- Mar 2, 2015
- AFL Club
LOLyet 2016 Ohio State makes it despite not winning their division
2017 Alabama makes it despite not winning their division
2020 Notre Dame makes it despite losing their conference championship
And heck, this happened in the old BCS system too. 2011 Alabama made the natty despite not winning their division
selection is already cheapening it.
No, it isn't. You're just biased against the powerhouse colleges. You'd prefer to nitpick and make bogus claims those teams weren't deserving of a Top 4 place, rather than just admitting they are the best programs with the best resources, the best coaches, the best recruiting and the best players. One mid-season loss against another powerhouse college doesn't mean they're not top 4 worthy.
Notre Dame lost the ACC championship game and ordinarily, this would've been fatal, except there wasn't another legit top 4 contender.
Maybe Texas A&M... But if the Pac-12 or Big 12 had an undefeated champion (or even a 1 loss champion) they would've got in ahead of Notre Dame.
I agree the NCAAF is getting stale and monotonous with the same handful of teams competing in the playoffs every year. But this has nothing to do with the playoff format and everything to do with their recruiting and resources. That's a different discussion.And the amount of apathy in the game is growing as it becomes more and more monotonous. As much as an expanded playoff can give us an NDSU, or a Mount Union. It also gives everyone a chance.
^^ Watering down the playoffs is not going to fix that ^^
You did not address my main point: the current playoff format provides enormous interest throughout the college football season as teams negotiate their way through the minefield and attempt to remain undefeated in order to qualify for the Top 4. One loss and you are in big big trouble. Your fate is no longer in your own hands. You're relying on other teams to lose and for the playoff committee to look favourably upon your strength of schedule.
So in this sense, the playoffs actually begin in September and continue right through October, November and December.
INTENSE interest in every big game throughout the season.
But you would take all this away. You would prefer to make the season largely meaningless just so the 12th best team has a flukey chance of providing an upset in an expanded January tournament.
Meh... Who cares about cinderella teams? What are ya? A jaded sports reporter?Look at March Madness. The stories in the tourney are amazing.
Look at the 2017-18 Loyola-Ramblers team. 28-5 in the MVFC. Win their conference tourney, make it to the tourney, then rack off upset after upset and make the final 4.

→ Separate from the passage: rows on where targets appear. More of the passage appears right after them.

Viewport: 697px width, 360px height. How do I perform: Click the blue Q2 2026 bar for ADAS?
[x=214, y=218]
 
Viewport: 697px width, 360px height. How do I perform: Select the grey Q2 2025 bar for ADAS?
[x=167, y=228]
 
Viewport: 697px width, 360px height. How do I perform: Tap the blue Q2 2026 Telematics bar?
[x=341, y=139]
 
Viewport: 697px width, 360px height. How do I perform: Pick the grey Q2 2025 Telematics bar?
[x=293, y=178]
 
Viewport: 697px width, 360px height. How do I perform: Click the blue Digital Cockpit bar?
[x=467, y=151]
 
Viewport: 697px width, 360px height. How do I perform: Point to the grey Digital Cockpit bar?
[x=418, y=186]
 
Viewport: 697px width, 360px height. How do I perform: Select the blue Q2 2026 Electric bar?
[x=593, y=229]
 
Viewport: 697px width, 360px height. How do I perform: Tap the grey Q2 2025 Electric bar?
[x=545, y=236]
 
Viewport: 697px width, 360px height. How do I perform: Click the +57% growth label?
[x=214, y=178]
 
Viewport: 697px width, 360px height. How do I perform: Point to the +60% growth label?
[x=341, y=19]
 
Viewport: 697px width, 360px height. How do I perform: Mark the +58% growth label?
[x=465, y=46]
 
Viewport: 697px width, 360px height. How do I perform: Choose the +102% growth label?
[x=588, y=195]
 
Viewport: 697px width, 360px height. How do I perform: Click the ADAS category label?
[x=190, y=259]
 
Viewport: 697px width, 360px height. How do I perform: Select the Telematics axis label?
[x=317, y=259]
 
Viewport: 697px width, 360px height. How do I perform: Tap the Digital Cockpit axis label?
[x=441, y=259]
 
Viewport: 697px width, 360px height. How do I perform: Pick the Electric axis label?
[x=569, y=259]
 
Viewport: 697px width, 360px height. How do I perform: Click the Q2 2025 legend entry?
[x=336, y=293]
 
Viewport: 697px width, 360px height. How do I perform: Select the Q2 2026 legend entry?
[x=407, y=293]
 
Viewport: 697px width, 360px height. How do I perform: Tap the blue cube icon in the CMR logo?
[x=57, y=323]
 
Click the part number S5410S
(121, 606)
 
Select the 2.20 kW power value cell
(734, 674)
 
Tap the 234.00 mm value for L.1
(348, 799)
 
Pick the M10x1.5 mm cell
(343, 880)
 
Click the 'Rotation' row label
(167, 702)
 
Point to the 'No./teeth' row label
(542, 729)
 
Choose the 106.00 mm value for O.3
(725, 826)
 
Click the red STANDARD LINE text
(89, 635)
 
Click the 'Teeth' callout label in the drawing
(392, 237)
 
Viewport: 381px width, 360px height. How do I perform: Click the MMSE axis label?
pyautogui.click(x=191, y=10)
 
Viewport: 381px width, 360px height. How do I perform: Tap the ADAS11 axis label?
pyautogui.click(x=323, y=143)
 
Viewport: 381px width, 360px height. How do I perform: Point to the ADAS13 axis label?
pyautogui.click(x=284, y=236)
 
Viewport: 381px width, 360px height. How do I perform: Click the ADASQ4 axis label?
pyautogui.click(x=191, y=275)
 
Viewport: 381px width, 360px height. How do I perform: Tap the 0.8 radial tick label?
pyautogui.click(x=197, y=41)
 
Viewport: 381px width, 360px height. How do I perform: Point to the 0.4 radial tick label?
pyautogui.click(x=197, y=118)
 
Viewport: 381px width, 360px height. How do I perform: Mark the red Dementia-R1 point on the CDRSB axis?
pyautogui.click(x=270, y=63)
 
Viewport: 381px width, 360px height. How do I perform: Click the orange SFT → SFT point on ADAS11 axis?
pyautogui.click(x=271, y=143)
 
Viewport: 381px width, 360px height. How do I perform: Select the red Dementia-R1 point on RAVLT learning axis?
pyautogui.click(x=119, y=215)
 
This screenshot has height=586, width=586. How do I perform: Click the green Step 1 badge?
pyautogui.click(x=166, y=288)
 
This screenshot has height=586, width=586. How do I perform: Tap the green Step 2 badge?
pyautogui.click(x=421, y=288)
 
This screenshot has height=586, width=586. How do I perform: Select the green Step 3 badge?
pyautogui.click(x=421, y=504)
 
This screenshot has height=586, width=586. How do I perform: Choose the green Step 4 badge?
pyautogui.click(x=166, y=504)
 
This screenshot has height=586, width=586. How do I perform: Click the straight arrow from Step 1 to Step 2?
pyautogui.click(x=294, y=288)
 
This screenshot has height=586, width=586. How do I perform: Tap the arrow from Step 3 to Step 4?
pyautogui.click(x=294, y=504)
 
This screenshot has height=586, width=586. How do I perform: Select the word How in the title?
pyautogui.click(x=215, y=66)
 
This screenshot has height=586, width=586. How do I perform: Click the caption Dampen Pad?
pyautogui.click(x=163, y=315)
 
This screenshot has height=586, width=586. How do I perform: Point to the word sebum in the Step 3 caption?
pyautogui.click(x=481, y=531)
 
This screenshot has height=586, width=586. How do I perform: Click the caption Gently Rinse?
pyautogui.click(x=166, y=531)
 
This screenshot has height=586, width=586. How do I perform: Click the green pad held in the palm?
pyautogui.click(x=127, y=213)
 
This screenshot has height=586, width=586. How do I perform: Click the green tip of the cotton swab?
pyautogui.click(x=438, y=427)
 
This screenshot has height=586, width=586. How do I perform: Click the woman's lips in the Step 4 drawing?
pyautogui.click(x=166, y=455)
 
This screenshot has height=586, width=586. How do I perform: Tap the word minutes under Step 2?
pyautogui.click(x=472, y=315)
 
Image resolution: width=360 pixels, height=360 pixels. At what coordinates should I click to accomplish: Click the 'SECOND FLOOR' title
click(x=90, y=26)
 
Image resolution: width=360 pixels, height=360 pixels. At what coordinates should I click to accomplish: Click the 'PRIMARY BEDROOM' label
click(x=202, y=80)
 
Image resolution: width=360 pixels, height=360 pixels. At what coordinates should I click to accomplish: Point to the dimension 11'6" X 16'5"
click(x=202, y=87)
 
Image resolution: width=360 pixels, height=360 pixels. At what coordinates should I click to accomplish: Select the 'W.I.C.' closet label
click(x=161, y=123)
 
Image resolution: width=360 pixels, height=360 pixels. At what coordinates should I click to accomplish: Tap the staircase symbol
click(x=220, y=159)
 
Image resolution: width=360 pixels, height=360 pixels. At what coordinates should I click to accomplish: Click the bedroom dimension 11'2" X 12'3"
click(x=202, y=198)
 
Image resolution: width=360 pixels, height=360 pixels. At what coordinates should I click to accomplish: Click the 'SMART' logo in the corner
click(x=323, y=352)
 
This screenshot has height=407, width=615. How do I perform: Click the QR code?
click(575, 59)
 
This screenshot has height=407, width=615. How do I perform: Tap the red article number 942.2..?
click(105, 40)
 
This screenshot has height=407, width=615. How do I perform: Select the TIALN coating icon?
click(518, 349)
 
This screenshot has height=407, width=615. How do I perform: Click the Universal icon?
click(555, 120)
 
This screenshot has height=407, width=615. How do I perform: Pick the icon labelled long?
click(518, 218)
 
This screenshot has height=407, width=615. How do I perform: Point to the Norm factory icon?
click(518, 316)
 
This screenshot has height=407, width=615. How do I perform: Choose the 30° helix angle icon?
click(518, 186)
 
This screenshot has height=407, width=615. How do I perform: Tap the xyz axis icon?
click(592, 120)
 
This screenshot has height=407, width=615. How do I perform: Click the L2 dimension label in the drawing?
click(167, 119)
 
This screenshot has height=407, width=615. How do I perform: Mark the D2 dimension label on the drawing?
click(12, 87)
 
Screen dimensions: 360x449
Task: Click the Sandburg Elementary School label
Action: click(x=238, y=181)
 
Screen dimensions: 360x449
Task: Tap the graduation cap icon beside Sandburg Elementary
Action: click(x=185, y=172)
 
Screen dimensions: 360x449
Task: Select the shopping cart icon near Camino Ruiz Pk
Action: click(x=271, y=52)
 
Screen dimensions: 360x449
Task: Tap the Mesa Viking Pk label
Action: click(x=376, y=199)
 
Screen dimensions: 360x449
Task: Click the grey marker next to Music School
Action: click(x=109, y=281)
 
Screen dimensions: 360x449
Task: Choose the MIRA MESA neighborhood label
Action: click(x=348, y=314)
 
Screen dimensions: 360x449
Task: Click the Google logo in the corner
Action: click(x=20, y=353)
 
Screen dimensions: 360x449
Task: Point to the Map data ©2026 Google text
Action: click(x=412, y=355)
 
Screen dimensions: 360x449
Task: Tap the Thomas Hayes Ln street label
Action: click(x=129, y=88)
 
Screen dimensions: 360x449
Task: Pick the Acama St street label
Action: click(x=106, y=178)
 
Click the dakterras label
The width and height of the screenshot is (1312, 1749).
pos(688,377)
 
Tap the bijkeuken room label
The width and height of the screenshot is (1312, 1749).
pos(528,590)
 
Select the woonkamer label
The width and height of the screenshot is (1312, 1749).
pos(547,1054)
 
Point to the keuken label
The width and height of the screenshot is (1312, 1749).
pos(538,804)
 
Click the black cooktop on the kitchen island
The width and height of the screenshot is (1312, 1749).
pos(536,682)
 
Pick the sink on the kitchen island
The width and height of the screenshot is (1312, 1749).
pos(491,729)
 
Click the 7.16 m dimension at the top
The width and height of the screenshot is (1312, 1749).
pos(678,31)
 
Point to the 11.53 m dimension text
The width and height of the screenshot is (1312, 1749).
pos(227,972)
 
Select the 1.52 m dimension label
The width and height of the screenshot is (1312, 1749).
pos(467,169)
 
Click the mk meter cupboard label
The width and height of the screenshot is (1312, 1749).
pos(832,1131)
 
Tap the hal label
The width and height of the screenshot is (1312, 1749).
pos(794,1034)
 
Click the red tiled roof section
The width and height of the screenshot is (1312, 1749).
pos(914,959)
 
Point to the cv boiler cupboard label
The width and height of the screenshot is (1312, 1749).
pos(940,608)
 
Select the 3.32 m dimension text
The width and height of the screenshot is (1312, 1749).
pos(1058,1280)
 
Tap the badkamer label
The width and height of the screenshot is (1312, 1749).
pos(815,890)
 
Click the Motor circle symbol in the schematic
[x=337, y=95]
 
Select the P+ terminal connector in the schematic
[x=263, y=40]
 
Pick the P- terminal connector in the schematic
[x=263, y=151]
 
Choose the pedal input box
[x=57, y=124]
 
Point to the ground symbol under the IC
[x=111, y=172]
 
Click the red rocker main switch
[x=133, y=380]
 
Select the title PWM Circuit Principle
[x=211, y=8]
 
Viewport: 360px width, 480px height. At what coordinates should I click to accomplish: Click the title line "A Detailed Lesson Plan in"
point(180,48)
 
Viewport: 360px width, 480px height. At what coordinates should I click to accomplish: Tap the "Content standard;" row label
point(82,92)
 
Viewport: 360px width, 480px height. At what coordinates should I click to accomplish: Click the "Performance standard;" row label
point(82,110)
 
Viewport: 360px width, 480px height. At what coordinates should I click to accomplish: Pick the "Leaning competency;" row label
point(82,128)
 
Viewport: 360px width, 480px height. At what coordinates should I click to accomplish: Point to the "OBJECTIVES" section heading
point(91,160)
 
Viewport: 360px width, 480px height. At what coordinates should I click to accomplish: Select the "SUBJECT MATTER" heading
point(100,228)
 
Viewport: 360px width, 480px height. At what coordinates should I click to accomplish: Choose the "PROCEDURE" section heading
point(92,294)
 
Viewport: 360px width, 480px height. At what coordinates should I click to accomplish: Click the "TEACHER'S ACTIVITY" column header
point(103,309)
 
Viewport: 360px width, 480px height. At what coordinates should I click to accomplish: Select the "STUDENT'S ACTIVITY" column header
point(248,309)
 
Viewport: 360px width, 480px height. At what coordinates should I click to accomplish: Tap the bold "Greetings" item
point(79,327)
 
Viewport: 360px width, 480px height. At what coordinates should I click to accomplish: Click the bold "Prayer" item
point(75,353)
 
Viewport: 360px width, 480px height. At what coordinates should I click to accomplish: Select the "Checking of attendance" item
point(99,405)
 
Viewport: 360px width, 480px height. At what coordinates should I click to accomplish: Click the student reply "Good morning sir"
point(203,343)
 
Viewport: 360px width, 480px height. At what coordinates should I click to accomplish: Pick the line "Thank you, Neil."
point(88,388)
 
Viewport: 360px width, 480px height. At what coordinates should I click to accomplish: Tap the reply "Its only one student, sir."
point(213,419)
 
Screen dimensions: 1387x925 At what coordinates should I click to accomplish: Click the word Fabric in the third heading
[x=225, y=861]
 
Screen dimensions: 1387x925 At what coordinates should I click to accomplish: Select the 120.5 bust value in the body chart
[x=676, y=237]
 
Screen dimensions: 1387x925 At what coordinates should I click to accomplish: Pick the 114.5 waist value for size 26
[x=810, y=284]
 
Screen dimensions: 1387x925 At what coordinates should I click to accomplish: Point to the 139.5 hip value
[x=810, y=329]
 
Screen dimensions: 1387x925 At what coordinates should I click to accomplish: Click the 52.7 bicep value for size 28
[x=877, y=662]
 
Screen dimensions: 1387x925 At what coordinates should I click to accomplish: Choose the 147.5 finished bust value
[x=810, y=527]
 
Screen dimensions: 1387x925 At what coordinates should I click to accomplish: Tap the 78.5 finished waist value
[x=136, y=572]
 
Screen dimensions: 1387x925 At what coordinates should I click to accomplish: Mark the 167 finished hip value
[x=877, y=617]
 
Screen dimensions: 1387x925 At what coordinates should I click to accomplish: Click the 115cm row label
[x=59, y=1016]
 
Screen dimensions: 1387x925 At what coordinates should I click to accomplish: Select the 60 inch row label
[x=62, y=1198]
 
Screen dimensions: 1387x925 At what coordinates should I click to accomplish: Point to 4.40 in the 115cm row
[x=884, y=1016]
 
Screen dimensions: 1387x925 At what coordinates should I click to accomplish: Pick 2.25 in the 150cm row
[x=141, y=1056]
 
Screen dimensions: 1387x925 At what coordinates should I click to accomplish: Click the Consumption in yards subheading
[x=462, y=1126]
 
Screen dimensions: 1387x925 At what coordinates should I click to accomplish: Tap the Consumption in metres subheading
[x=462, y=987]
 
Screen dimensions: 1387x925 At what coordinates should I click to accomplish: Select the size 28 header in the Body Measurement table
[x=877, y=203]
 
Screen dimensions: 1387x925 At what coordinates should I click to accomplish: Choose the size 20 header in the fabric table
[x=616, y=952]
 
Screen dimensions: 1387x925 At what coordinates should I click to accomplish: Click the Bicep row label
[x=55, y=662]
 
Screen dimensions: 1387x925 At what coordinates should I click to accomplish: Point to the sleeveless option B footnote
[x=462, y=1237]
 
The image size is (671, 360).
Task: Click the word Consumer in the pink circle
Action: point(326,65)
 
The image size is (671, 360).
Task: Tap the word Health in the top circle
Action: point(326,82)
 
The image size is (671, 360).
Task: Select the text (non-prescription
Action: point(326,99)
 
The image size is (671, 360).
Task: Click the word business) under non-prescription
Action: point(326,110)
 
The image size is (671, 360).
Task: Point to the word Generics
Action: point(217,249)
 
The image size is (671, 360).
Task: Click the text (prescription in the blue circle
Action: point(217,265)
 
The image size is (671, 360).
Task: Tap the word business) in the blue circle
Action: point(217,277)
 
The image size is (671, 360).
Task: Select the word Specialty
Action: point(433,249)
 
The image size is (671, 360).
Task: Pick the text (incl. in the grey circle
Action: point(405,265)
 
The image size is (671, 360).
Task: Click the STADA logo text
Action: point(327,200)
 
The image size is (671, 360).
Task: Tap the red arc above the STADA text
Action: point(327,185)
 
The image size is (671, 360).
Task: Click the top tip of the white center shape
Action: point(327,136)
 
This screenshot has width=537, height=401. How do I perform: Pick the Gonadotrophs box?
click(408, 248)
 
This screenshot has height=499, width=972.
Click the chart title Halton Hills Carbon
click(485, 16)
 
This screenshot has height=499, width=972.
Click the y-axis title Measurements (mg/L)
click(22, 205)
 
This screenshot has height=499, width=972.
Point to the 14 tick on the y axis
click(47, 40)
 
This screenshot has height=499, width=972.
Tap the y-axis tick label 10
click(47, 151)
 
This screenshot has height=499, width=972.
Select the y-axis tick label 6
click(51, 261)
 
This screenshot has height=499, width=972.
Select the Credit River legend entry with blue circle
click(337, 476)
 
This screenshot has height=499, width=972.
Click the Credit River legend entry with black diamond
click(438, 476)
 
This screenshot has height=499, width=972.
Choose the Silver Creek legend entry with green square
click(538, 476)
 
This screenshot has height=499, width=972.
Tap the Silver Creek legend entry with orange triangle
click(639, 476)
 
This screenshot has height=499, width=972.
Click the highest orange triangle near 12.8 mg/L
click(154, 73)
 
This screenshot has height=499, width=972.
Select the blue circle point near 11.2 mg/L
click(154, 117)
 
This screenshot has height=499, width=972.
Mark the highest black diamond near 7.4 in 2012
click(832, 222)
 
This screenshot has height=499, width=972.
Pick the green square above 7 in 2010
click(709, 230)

Or in that very same year, seeing 16 seeded 24-10 UMBC take down the 31-2 Virginia team.
Or the 2005-06 George Mason team making the final 4
Or the 2010-12 Butler teams making the title game
I'd happily take 2-3 more blowouts if I get a cinderella team.
I'd back in the 2009-10 TCU teams in being able to win the natty
I'd back in the 2010-11 Boise State teams being able to win the natty
I'd back in the 2017 UCF team in being able to compete in the playoff
Why rob us of that for 1 or 2 games.
Most people just want to see the 2 best teams go head to head for the national title.
The NCAA basketball tournament is more of a lucky dip than a true indicator of the nation's best college team.
The NCAAF is much better at determining the true national champion every year.
The BCS National Championship game and the current CFP top 4 system has provided numerous thrilling contests between the very best teams
The only people complaining about it are the butt.hurt fans of teams who miss the top 4 (and weren't worthy anyway of being crowned national champions)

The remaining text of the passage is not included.